§ **GIVEN DATA**

[Start of section]

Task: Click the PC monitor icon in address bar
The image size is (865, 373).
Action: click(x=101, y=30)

[End of section]
[Start of section]

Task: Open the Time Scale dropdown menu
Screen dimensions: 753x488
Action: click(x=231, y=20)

[End of section]
[Start of section]

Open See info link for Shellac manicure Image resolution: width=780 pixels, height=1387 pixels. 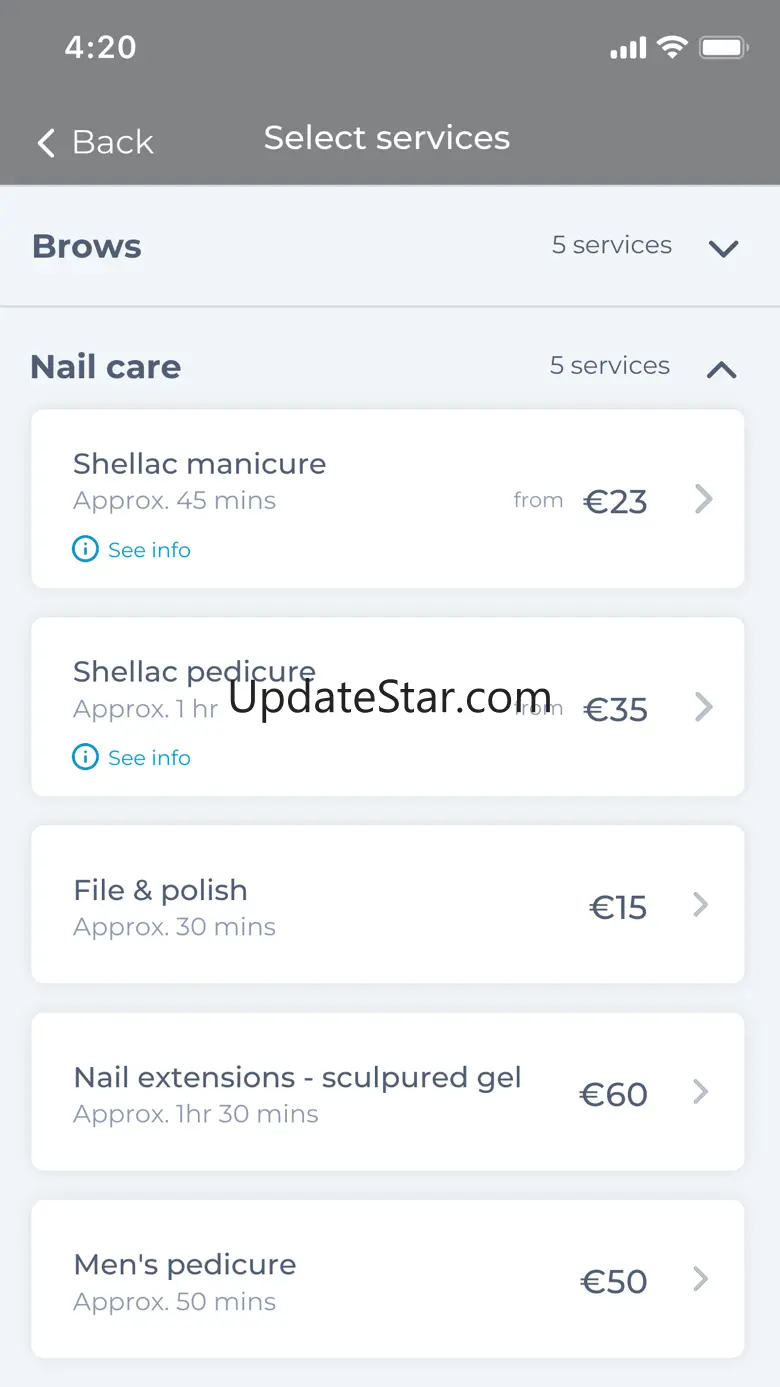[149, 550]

[End of section]

§ **WHAT YOU ARE ASKED TO DO**
The lines to return are those in the entries above that include "Task".

§ **EXERCISE SOLUTION**
Task: Click the PC monitor icon in address bar
Task: Open the Time Scale dropdown menu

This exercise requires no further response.